[PROMPT] Reproduce the items from the line that contains "The height and width of the screenshot is (596, 614)." through the end of the items, changing "Select" to "Choose" and leaving everything else as it is.

[GIVEN RECORDS]
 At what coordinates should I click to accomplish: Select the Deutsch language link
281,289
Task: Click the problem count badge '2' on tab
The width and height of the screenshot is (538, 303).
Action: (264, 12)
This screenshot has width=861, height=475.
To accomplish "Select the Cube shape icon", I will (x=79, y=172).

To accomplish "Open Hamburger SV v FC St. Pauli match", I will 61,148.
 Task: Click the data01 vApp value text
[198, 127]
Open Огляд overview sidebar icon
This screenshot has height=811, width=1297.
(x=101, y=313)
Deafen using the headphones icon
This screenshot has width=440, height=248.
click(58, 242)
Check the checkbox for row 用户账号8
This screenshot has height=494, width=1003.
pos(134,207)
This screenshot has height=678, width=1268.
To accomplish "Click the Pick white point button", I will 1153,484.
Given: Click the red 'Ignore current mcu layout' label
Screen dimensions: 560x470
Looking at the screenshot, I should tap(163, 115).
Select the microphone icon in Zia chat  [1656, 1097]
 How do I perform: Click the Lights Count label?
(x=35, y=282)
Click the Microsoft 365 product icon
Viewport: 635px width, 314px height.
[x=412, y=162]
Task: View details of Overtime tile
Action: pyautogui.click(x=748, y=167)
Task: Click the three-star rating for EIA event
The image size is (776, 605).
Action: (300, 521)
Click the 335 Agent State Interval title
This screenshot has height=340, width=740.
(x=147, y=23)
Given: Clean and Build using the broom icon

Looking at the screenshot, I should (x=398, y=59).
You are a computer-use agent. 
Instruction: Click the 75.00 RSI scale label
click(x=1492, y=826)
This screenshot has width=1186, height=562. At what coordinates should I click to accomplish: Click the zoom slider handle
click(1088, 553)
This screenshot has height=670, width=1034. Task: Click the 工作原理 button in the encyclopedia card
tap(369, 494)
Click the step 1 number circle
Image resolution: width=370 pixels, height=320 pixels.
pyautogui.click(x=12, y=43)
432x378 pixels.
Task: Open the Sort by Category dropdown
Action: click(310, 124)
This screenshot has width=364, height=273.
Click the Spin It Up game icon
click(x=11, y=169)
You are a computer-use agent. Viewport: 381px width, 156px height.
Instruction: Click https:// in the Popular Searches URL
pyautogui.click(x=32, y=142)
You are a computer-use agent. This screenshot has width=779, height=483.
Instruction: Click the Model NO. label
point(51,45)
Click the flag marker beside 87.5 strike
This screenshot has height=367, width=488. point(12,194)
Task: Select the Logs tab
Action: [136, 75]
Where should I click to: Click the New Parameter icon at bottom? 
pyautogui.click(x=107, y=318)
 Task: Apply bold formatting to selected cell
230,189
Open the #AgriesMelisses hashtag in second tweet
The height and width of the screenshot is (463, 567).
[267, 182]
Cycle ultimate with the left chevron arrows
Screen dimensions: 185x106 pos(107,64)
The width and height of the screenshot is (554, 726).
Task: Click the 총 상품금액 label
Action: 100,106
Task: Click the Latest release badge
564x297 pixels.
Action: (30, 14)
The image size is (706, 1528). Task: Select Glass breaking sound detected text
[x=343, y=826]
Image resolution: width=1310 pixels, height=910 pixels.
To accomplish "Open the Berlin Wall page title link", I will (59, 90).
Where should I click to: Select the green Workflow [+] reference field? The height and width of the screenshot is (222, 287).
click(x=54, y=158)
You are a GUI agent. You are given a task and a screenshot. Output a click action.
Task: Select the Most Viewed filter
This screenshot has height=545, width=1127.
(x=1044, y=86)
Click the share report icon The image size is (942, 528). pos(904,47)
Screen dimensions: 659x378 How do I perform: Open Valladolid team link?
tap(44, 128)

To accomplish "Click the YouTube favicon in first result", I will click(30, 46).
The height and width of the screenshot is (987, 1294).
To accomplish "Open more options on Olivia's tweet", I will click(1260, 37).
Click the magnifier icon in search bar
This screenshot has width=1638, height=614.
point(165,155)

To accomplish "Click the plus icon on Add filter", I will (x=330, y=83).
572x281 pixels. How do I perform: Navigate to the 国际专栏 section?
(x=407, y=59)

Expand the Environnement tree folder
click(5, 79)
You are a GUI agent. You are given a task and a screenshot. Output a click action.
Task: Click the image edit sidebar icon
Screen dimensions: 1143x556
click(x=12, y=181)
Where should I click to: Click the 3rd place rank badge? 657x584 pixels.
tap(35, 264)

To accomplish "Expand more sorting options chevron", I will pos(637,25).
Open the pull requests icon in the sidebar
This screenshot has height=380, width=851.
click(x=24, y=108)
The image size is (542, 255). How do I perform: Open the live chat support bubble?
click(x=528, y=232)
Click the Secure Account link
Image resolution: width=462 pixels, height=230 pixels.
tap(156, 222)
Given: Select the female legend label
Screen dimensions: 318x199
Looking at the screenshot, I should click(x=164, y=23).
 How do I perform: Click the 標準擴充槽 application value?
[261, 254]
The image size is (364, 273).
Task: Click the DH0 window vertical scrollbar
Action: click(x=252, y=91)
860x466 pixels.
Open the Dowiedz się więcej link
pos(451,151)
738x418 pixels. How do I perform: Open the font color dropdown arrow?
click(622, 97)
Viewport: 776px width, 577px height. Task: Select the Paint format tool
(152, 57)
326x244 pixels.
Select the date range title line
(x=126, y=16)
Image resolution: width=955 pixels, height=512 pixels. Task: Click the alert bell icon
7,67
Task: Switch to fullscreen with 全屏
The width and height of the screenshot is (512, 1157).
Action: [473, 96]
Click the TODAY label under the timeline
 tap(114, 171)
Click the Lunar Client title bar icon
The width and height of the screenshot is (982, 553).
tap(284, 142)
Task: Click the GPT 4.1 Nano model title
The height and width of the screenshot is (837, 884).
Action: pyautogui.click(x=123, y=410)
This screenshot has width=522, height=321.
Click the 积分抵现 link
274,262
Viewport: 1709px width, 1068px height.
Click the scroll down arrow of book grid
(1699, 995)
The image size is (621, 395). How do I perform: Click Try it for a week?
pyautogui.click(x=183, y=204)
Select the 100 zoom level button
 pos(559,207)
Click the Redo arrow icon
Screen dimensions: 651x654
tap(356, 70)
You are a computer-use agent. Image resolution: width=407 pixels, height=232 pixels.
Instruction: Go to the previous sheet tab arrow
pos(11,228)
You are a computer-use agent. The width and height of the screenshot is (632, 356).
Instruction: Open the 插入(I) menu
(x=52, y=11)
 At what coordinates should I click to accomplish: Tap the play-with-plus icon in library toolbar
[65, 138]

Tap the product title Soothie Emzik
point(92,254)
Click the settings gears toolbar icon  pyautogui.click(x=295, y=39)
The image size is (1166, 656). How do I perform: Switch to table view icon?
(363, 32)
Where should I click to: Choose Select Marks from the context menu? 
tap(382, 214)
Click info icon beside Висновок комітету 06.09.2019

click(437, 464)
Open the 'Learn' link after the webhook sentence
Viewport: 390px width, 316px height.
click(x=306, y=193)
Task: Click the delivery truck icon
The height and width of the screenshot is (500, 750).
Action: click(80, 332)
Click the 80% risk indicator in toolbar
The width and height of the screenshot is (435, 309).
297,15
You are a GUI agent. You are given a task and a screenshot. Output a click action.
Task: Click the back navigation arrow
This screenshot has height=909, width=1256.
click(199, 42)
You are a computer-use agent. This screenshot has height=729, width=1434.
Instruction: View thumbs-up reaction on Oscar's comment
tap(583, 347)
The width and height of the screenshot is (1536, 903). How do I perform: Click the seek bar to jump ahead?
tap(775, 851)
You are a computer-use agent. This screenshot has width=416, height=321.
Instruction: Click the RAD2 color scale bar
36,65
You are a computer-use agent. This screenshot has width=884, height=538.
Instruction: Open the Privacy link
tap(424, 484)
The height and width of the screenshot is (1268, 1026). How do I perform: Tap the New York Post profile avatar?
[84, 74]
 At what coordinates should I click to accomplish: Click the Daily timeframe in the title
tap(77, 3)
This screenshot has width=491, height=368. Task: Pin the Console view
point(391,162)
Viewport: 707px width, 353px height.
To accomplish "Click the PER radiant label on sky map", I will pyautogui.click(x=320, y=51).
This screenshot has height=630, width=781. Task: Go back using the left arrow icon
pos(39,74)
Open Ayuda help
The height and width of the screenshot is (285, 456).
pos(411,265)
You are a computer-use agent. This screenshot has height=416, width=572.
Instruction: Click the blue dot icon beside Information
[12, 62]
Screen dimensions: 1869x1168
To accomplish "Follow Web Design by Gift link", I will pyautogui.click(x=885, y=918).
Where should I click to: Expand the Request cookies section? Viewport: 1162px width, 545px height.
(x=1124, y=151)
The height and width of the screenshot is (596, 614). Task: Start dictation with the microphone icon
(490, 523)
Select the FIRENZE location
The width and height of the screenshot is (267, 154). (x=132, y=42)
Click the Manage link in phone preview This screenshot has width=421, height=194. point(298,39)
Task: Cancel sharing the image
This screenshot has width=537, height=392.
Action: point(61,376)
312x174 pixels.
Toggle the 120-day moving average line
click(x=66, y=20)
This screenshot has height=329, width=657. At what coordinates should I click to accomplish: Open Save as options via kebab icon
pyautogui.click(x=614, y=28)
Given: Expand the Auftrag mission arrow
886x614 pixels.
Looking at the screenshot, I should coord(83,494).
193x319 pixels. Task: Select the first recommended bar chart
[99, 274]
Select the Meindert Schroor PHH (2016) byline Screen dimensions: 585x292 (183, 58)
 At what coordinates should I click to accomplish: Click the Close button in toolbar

[CORRECT RESULT]
The height and width of the screenshot is (596, 614). Task: Start dictation with the microphone icon
(490, 523)
Choose the FIRENZE location
The width and height of the screenshot is (267, 154). (x=132, y=42)
Click the Manage link in phone preview This screenshot has width=421, height=194. point(298,39)
Task: Cancel sharing the image
This screenshot has width=537, height=392.
Action: point(61,376)
312x174 pixels.
Toggle the 120-day moving average line
click(x=66, y=20)
This screenshot has height=329, width=657. At what coordinates should I click to accomplish: Open Save as options via kebab icon
pyautogui.click(x=614, y=28)
Given: Expand the Auftrag mission arrow
886x614 pixels.
Looking at the screenshot, I should coord(83,494).
193x319 pixels. Task: Choose the first recommended bar chart
[99, 274]
Choose the Meindert Schroor PHH (2016) byline Screen dimensions: 585x292 (183, 58)
 At what coordinates should I click to accomplish: Click the Close button in toolbar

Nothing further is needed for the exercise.